However, they never set a strict timeline for when they wanted my work done, and they didn’t start escalating things until Lilian entered the picture.

I did what research I could on the guys.

The older one is always the one in charge.

I think the other is his son, but they never seemed to talk to each other as father and son.

Nor had they ever let a single name slip in all the time we spoke.

Instead, they used mutually assured destruction as a means of leverage between us.

On a hunch, I search for information about the day of the boathouse incident. It’s not something I do often—deliberately dredge up the worst day of my life—but my gut tells me I’m missing a connection there.

I find photos from that summer gathering at the lake house, everyone dressed in white like some Great Gatsby bullshit.

Richard with his first wife, my mother, Elizabeth.

And there’s Patricia—not as Richard’s wife yet, but as his assistant, hovering at the edges of the frame.

She worked for him back then, years before they married after my mother’s death.

Patricia knew Richard. Patricia was there that day at the lake house.
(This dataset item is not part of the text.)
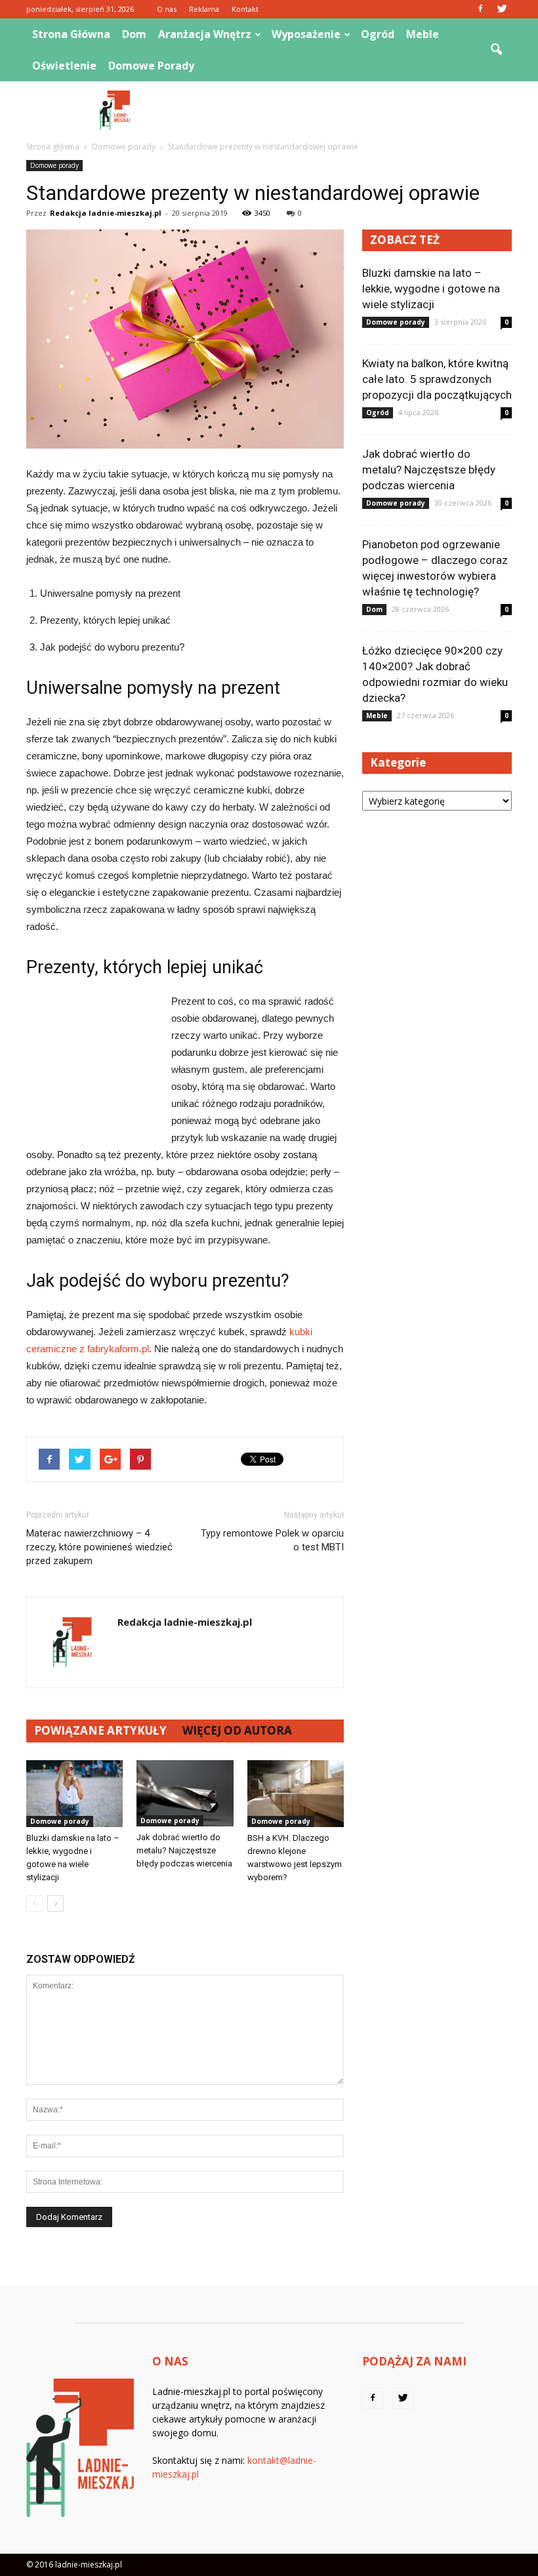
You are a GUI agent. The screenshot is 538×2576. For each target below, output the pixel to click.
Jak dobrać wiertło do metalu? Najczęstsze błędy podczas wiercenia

Patricia witnessed what happened.

The realization sends me hurtling back—not to a forgotten memory, but to one I’ve spent years trying to bury.
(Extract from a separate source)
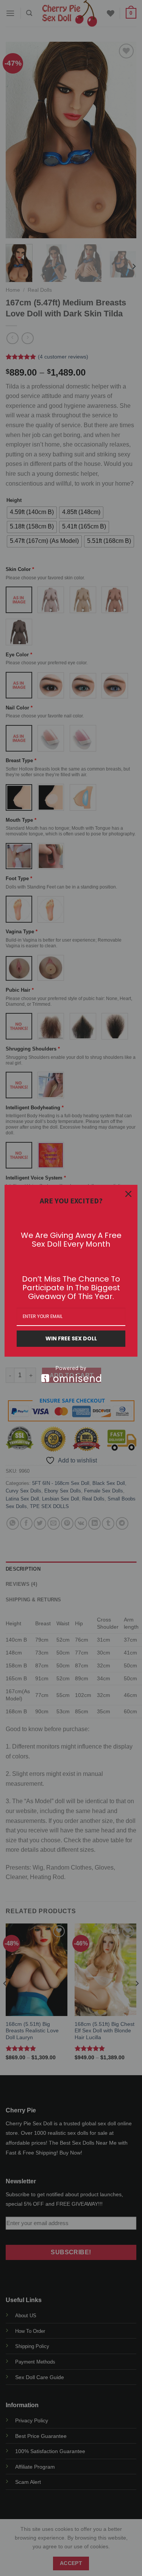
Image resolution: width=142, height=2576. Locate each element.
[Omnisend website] (71, 1374)
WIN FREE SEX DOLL (71, 1338)
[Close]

The lake house. Summer. The boathouse. My mother’s face disappearing beneath the dark water.

I slam the laptop shut, as if that might block out the memories that are always there, lurking just beneath the surface of my consciousness.

The ones that fuel my rage, my revenge, and my entire existence since that day.

“Fuck,” I mutter, pressing the heels of my hands against my eyes. “Fuck, fuck, fuck.”

“Arson?”

I whirl around to find Lilian standing in the doorway, hair still damp from her shower, concern etched across her features. I must look as unstable as I feel because she approaches cautiously, like she’s dealing with a wild animal.

“What’s wrong?” she asks, glancing at the laptop, then back at me. “Did you find something?”

I can’t answer immediately. The memories of the boathouse—memories I’ve carried for years, ones that have shaped every aspect of my existence—are too close to the surface. My throat feels tight, my chest constricted. It’s been years since I’ve had a panic attack, but I recognize the signs.

“Hey, hey.” Lilian’s voice cuts through the roaring in my ears. She’s closer now, her hand hovering near my arm like she wants to touch me but isn’t sure if she should. “Breathe with me, okay? In through your nose, out through your mouth.”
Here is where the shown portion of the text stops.